Cultural Programmes to Commemorate the Hungarian Revolution of 1956

Hungarian diplomatic missions abroad paid tribute to the Hungarian Revolution with a wide range of cultural programmes.

Exhibition on the fence of the Royal Łazienki Park in Warsaw

Exhibition on the fence of the Royal Łazienki Park in Warsaw

On 22 October, Dr Csaba Balogh, State Secretary for Public Administration of the Ministry of Foreign Affairs and Trade, unveiled a commemorative plaque in Blackpool, North West England. The plaque, financed by the Ministry, was raised to thank the city for accepting hundreds of Hungarian refugees after the fall of the 1956 revolution.

In Cluj-Napoca, following a video message by Márton Schőberl, Deputy State Secretary for Cultural Diplomacy, actress Gizella Kicsid and guitarist László Kovács performed at the Consulate General's national day reception. The Transylvanian Hungarian Television broadcasted Mr Schőberl’s welcome speech at the event, which was held with a limited audience due to epidemic restrictions.

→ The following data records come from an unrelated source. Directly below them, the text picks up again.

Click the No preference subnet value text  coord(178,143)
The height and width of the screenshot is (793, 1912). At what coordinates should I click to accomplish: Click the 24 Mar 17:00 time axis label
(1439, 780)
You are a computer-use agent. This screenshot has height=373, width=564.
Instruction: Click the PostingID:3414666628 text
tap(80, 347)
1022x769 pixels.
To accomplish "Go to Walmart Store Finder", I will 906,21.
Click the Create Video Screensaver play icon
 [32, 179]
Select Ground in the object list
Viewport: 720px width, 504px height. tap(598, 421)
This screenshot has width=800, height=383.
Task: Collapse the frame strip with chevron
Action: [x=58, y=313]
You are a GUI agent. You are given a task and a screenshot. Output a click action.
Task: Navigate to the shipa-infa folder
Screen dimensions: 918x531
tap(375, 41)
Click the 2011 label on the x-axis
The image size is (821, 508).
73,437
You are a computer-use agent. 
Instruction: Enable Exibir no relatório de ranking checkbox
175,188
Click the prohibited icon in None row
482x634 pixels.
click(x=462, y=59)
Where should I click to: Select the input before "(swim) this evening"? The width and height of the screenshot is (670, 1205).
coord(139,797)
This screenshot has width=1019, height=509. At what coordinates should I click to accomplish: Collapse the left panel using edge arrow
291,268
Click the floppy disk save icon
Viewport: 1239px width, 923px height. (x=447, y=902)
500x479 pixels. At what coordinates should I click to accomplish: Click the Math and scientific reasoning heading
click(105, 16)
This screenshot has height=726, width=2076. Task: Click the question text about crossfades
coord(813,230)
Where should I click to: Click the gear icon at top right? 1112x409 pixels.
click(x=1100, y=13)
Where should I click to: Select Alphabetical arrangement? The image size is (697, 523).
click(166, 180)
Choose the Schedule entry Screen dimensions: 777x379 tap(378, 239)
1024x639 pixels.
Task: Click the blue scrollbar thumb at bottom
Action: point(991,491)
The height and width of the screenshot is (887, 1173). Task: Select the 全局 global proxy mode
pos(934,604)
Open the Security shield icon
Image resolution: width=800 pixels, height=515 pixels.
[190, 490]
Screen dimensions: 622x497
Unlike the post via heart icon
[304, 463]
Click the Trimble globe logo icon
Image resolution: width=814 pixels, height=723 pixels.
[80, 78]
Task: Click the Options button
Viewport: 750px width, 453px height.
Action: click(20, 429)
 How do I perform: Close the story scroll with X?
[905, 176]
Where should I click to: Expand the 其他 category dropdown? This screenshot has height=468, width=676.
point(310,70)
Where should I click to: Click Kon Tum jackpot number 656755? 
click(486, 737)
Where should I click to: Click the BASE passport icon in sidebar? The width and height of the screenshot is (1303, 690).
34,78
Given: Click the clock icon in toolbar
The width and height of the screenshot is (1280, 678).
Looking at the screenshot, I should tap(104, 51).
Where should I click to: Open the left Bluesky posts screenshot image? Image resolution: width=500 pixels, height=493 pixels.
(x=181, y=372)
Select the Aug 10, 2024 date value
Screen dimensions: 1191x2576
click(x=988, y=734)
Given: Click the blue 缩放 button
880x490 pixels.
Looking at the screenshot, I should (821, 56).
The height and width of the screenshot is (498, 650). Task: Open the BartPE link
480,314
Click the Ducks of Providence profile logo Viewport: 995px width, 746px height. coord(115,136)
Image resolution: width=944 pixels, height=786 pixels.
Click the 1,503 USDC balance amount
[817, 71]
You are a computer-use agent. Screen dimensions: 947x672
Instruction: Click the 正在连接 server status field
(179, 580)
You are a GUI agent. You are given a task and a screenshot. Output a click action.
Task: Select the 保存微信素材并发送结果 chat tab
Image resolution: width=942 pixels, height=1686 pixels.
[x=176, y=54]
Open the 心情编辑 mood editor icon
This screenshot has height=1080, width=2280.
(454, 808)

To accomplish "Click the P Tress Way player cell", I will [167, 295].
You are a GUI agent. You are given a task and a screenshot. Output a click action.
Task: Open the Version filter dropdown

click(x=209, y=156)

In Warsaw, the Hungarian October 1956 exhibition is on display in the Royal Łazienki Park from 5 October to 3 November. The exhibition presents the events of the revolution in a broad historical and political context. 1956 is an important part of Polish historical memory and of the Hungarian-Polish friendship. The Liszt Institute in Sfântu Gheorghe paid tribute to the national holiday with an exhibition, opened in the local Lutheran church on 23 October. The selection of documentary photographs entitled 56 Pictures of 56 contains emblematic photos of the revolution and will be on display until 25 November.

Several Hungarian cultural institutes screened films on 1956. In Vienna, Károly Makk's film Szerelem (Love) was screened, and in New York, so was Trezor. In London and Seoul, The Exam was shown, in Rome, The Ambassador to Bern.

Scene from the monodrama PALI (Source: Collegium Hungaricum Berlin)

Scene from the monodrama PALI (Source: Collegium Hungaricum Berlin)

On 22 October, in the Collegium Hungaricum Berlin, the audience could see the monodrama PALI with Zsófia Szamosi, which tells the story of Judith Gyenes and her husband, the Minister of Defence in the revolutionary government, Pál Maléter, executed together with Imre Nagy.

The Collegium Hungaricum Rome is illuminated in the colours of the Hungarian flag from 23 October to 4 November.

The Collegium Hungaricum Rome in Hungarian colours

The Collegium Hungaricum Rome in Hungarian colours

The Embassy of Hungary and the local Liszt Institute organized a memorial run in New Delhi. The 23 October event, which paid tribute to the heroes of 1956, was open to three categories. The Hungarian Embassy in Copenhagen launched a drawing competition for children on the theme of 1956.

Running race in New Delhi

Running race in New Delhi

The Liszt Institute in Prague, Paris, Helsinki, Tallinn and Sofia commemorated the '56 revolution with concerts. The duo Veronika Harcsa-Bálint Gyémánt performed in Prague, the Misztrál ensemble played in Paris, Gergely Bogányi gave a piano recital in Helsinki, the Borsa ensemble played in Tallinn, a string quartet concert was prepared in Sofia and Mihály Berecz performed in Bern.